Three-dimensional printing technology shapes an implant into any shape to precisely match complex bone defects. Micropores on the surface of a 3D printed prosthesis increase the contact area, and enhance the bond strength and initial stability of the inner plant–bone interface. The pore structure of a 3D printed prosthesis is conducive to soft tissue attachment, has good biomechanical stability, promote adhesion and proliferation of osteoblasts, maintain cell morphology, and achieve better bone growth and long-term stability.14,15 Additionally, 3D printed personalized prostheses have a shorter manufacturing cycle than traditional custom prostheses. Therefore, for revision surgeries with severe bone defects, 3D printed prostheses have advantages in terms of precise matching and stability compared with conventional prostheses. 16
Studies have shown that a tantalum prosthesis with high porosity promotes growth of bone tissue and osteointegration, which increases stability of the prosthesis. 17 In patients with inflammation and a severe patellar defect after TKA, a porous tantalum may be the ideal material in these circumstances. One side of the porous tantalum implant is attached and anchored to the remaining patellar bed or ligament, and the other side is combined with polyethylene via bone cement. This porous tantalum patellar prosthesis can be anchored to the patellar ligament to achieve a more stable union. Kamath et al. 18 treated 23 patients with a tantalum prosthesis and achieved significant improvement as shown by Knee Society Clinical Rating System pain and function sores and Oxford Knee scores.

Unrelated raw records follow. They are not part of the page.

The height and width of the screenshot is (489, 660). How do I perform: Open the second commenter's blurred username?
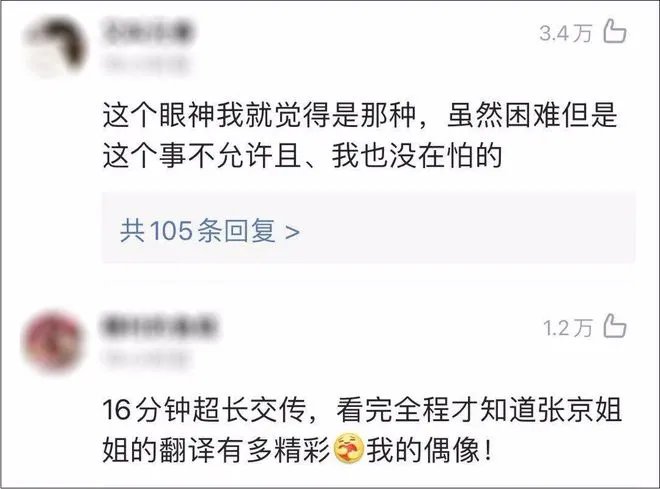tap(159, 327)
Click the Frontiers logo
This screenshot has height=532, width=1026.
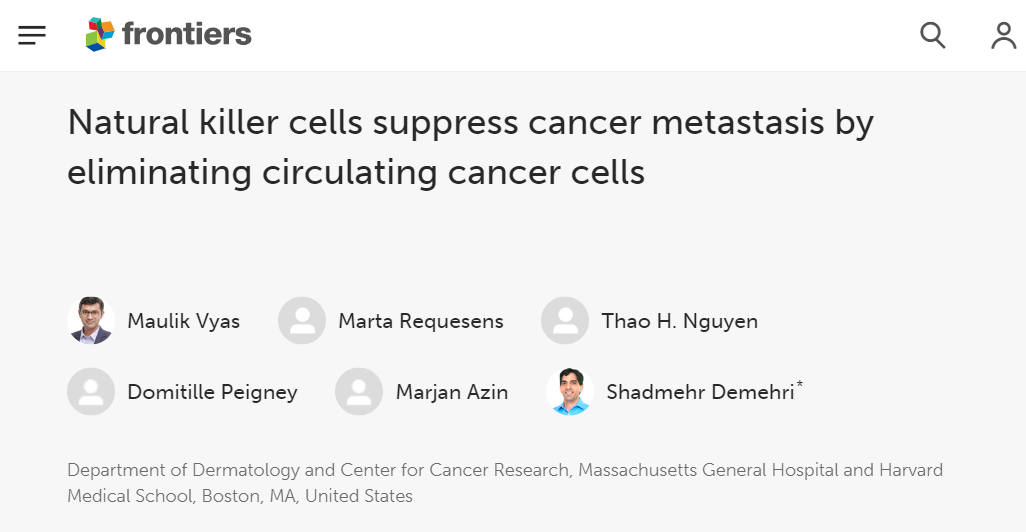click(x=101, y=35)
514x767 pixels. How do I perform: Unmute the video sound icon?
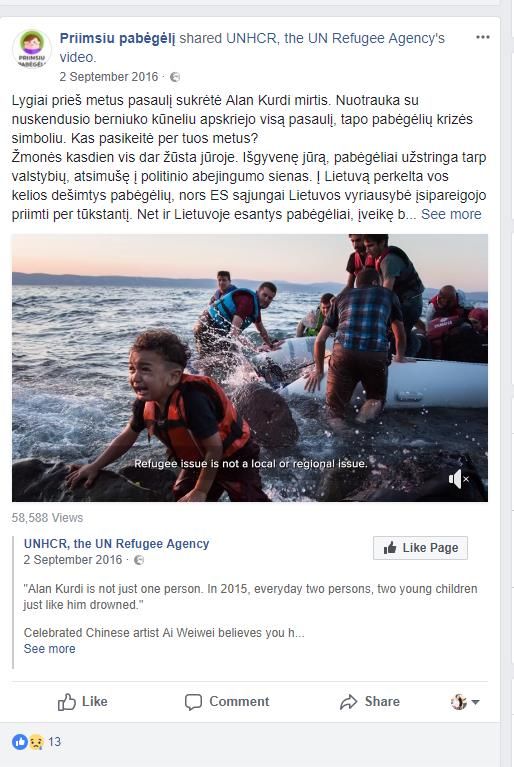tap(459, 479)
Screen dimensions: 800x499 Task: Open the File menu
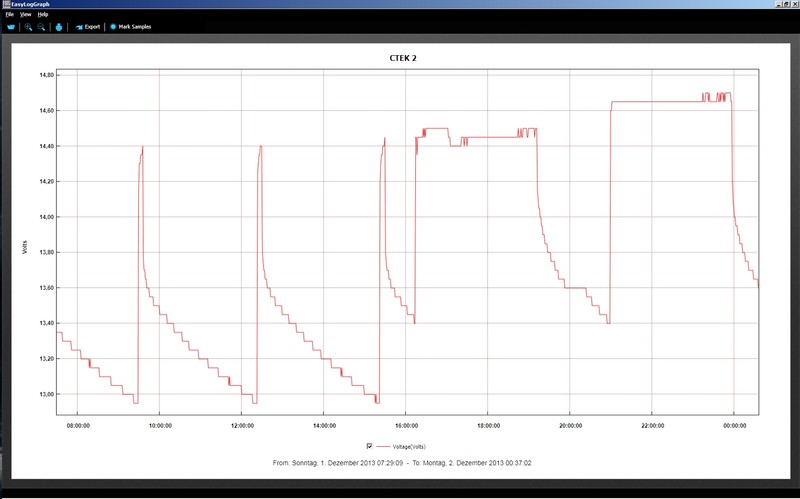pos(9,15)
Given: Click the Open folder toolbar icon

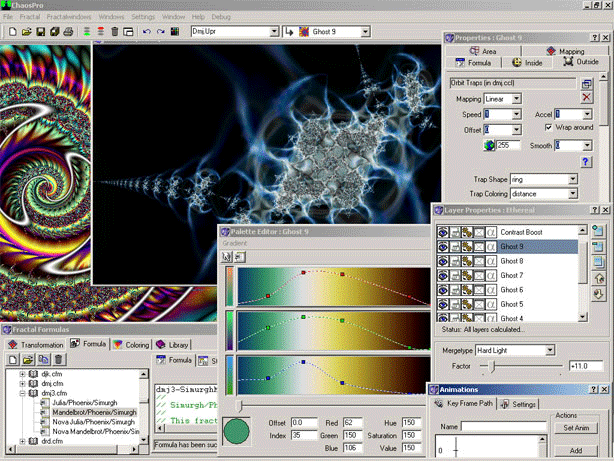Looking at the screenshot, I should point(25,32).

Other studies have reported similar results using tantalum scaffolds for knee arthroplasty.19–21
We found that a personalized 3D printed tantalum implant was effective for treating post-TKA inflammation and a bone defect. Although this is a report of only one case, there have been few reports on application of implants printed from tantalum. 7 Cooperation between doctors and engineers should be strengthened to build a normative framework. The results of the current case indicate that, with refinement of 3D printing techniques for joint prostheses and development of biocompatible tantalum alloys, a personalized prosthesis will provide safer and more effective treatment for patients with osteoporosis and postoperative infection.
Conclusion
Three-dimensional printing of a personalized joint prosthesis accurately reconstructs bone defects. The porous structure of this prosthesis reduces the elastic modulus, increases initial stability, induces long-term bone ingrowth, and achieves good follow-up results.
Footnotes
Declaration of conflicting interest
The authors declare that there is no conflict of interest.
Funding
This work was supported by the National Key Research and Development Plan (2016YFB110-14040), Chongqing Municipal/Technology Platform and Base Construction (International Science and Technology Cooperation Base Construction) (cstc2014gjhz110003), Southwest Hospital Managed Project/Clinical Major New Technology Transformation and Breakthrough Plan (SWH2016ZDCX2010), and Southwest Hospital Managed Project/Platform Construction Special Project (SWH2016PTJS-04).